**Goal of the exercise:** The required result is an exact copy of every line from the one with "Where should I" through the last line below, with the pictures left out.

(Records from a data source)
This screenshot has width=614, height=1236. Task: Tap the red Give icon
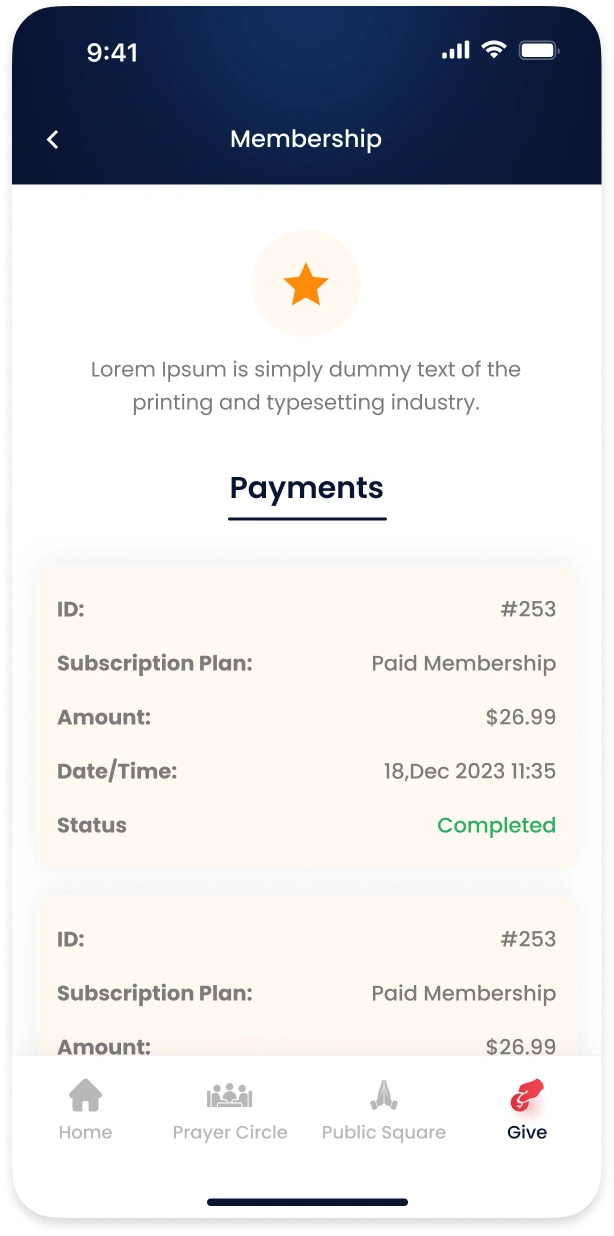pyautogui.click(x=526, y=1096)
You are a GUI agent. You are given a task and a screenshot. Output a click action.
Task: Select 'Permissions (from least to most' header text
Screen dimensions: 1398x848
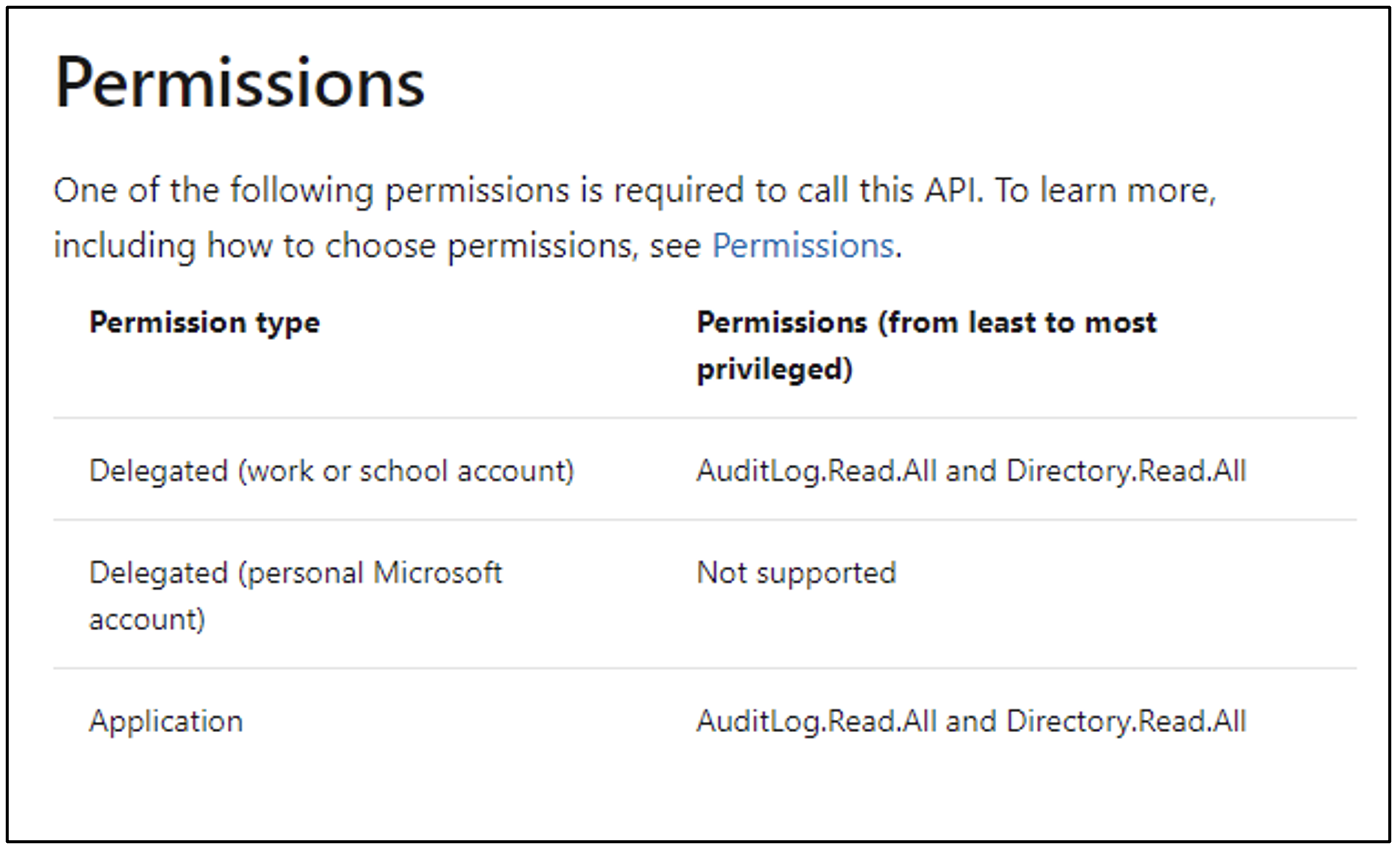click(x=926, y=322)
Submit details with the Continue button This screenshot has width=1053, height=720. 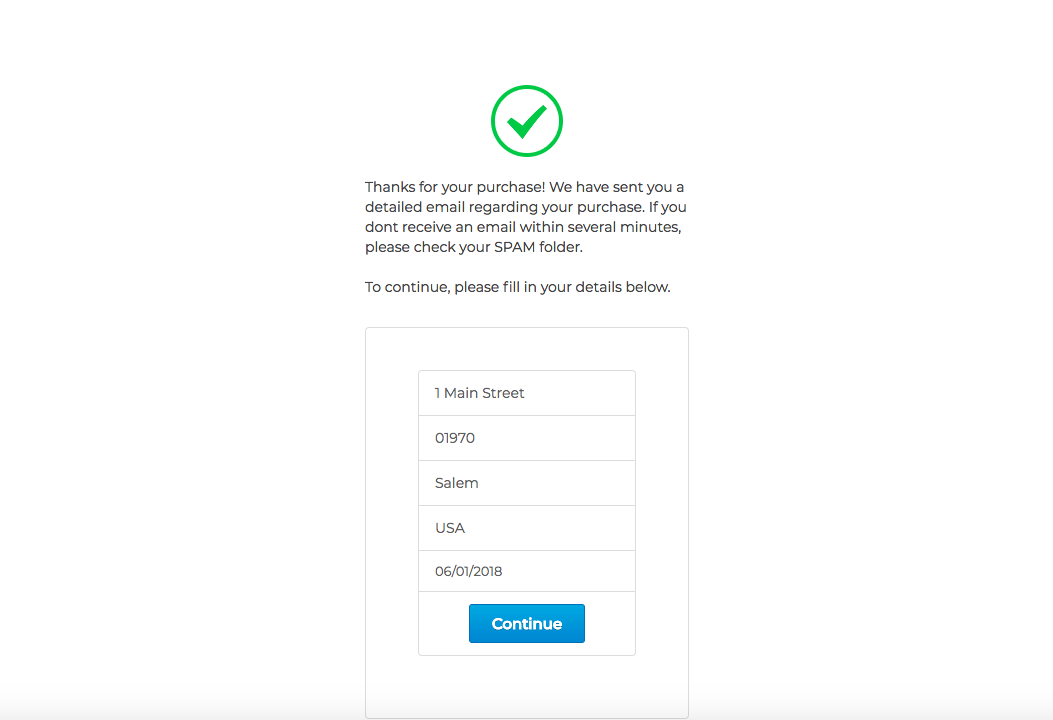coord(526,623)
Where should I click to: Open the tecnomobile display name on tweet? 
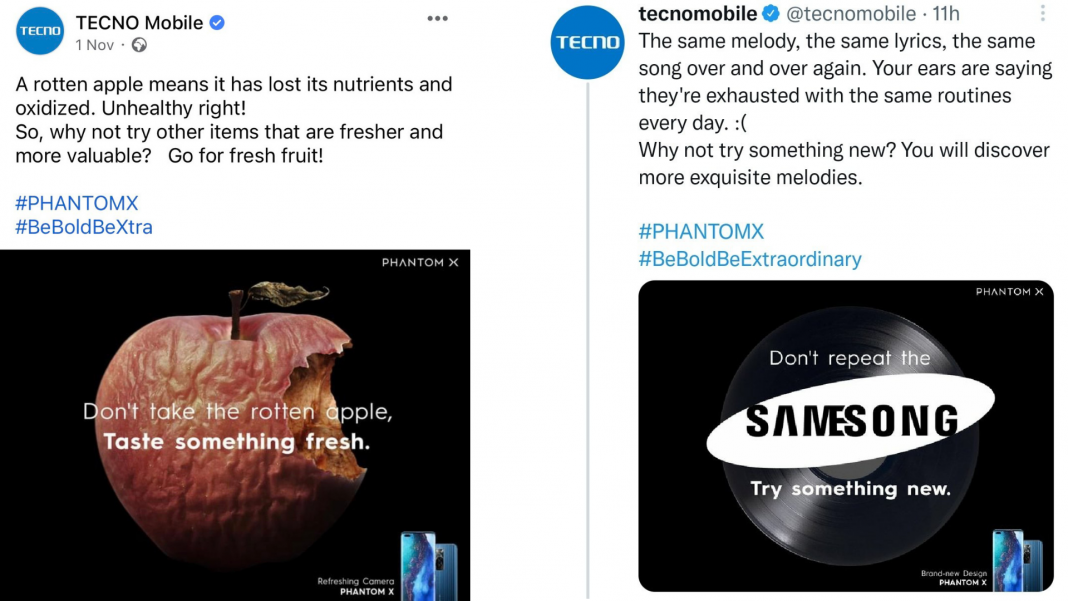[697, 13]
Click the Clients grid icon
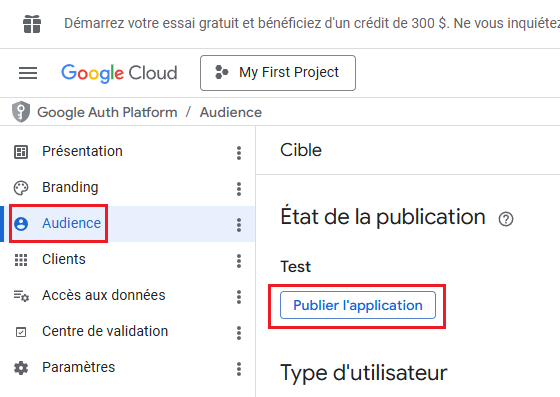This screenshot has width=560, height=397. (21, 260)
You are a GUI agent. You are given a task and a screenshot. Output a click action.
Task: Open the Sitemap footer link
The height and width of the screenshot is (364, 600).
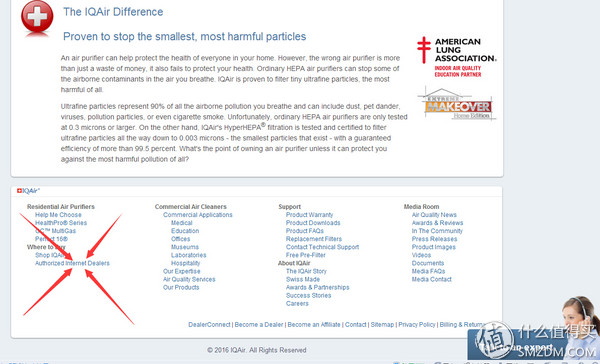[382, 325]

**Answer:**
Where should I click to: Open the tecnomobile display name on tweet? 
[697, 13]
Click the Clients grid icon
This screenshot has width=560, height=397. (21, 260)
You are a GUI agent. You are given a task and a screenshot. Output a click action.
Task: Open the Sitemap footer link
The height and width of the screenshot is (364, 600).
[382, 325]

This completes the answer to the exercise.